● **Action item**: Write out exactly, and only, the lines from the one containing "Management & Other Exams (541, 2083)" through the last line of the listing below.

● **Dataset entries**:

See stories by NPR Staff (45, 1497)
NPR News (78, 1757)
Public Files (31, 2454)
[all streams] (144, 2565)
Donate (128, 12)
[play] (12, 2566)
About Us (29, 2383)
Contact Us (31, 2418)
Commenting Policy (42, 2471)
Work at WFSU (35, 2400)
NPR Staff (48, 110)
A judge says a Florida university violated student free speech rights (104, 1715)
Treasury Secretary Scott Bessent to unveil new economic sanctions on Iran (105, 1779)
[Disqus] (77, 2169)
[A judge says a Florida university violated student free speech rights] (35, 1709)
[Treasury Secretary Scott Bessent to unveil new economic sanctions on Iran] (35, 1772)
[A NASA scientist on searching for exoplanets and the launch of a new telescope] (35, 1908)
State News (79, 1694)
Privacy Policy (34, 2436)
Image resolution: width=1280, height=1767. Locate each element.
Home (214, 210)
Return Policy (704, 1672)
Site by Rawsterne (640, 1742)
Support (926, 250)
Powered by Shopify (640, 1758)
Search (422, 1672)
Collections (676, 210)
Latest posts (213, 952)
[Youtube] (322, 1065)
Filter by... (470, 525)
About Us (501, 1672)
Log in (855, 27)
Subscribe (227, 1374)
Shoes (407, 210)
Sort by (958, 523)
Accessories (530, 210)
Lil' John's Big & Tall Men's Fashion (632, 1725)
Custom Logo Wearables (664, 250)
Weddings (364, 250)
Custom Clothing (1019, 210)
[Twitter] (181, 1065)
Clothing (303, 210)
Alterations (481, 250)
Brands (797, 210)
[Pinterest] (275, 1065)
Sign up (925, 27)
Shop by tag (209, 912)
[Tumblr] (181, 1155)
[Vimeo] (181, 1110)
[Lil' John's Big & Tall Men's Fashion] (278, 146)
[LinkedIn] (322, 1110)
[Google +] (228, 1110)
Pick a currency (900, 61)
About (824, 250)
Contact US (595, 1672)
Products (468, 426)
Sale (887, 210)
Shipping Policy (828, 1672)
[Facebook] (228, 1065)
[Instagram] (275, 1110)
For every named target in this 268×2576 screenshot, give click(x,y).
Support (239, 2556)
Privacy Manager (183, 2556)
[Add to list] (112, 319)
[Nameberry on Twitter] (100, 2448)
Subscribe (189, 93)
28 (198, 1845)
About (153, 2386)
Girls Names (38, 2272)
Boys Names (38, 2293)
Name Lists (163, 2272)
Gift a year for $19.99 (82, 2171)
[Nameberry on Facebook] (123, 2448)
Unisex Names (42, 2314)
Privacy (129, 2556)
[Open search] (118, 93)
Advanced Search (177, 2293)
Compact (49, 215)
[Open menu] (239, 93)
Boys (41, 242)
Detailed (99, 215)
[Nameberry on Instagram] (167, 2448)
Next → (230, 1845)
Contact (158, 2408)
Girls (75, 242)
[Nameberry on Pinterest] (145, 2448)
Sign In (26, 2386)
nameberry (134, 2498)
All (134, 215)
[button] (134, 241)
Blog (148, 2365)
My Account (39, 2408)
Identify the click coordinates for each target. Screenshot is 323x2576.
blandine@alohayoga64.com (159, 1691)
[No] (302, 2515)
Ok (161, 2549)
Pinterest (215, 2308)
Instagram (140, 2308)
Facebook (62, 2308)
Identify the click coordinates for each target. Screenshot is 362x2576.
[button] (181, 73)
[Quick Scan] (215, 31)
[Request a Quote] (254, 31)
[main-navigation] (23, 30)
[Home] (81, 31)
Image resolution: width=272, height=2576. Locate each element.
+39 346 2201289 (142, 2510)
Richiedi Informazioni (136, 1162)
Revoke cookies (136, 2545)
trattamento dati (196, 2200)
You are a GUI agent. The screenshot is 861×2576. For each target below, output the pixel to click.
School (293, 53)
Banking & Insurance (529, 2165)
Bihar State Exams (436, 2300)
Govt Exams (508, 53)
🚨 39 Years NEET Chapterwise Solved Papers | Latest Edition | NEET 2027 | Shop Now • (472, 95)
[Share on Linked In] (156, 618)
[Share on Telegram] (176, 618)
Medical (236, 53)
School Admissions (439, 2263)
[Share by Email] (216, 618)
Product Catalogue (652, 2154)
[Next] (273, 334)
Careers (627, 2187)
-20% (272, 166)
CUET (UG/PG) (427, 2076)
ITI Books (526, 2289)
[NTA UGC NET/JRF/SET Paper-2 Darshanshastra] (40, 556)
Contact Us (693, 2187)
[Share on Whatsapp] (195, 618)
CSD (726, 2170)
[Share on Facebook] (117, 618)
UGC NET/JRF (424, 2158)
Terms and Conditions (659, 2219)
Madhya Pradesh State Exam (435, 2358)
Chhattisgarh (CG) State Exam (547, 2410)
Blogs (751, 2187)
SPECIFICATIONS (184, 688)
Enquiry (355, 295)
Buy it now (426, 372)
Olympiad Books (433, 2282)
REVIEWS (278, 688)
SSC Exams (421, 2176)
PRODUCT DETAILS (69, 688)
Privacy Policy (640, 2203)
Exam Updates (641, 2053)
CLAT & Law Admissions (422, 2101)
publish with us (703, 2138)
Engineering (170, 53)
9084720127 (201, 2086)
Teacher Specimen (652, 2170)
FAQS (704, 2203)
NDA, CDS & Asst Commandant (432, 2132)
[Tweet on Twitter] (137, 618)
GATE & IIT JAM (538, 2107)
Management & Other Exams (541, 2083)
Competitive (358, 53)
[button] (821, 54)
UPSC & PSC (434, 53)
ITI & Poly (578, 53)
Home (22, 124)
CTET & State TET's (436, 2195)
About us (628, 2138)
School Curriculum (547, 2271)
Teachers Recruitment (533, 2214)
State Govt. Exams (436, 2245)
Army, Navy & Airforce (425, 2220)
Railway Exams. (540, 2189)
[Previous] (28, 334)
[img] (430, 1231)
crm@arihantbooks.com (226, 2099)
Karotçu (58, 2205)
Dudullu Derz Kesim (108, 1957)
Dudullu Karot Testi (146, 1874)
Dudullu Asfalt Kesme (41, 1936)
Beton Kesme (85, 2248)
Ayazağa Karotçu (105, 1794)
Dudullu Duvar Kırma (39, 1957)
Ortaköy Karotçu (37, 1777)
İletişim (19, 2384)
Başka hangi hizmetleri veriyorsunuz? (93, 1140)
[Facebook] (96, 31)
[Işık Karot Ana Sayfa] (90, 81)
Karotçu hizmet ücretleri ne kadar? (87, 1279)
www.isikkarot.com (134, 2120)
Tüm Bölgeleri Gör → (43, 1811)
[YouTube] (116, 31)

● **Task result**:
Management & Other Exams (541, 2083)
Competitive (358, 53)
[button] (821, 54)
UPSC & PSC (434, 53)
ITI & Poly (578, 53)
Home (22, 124)
CTET & State TET's (436, 2195)
About us (628, 2138)
School Curriculum (547, 2271)
Teachers Recruitment (533, 2214)
State Govt. Exams (436, 2245)
Army, Navy & Airforce (425, 2220)
Railway Exams. (540, 2189)
[Previous] (28, 334)
[img] (430, 1231)
crm@arihantbooks.com (226, 2099)
Karotçu (58, 2205)
Dudullu Derz Kesim (108, 1957)
Dudullu Karot Testi (146, 1874)
Dudullu Asfalt Kesme (41, 1936)
Beton Kesme (85, 2248)
Ayazağa Karotçu (105, 1794)
Dudullu Duvar Kırma (39, 1957)
Ortaköy Karotçu (37, 1777)
İletişim (19, 2384)
Başka hangi hizmetleri veriyorsunuz? (93, 1140)
[Facebook] (96, 31)
[Işık Karot Ana Sayfa] (90, 81)
Karotçu hizmet ücretleri ne kadar? (87, 1279)
www.isikkarot.com (134, 2120)
Tüm Bölgeleri Gör → (43, 1811)
[YouTube] (116, 31)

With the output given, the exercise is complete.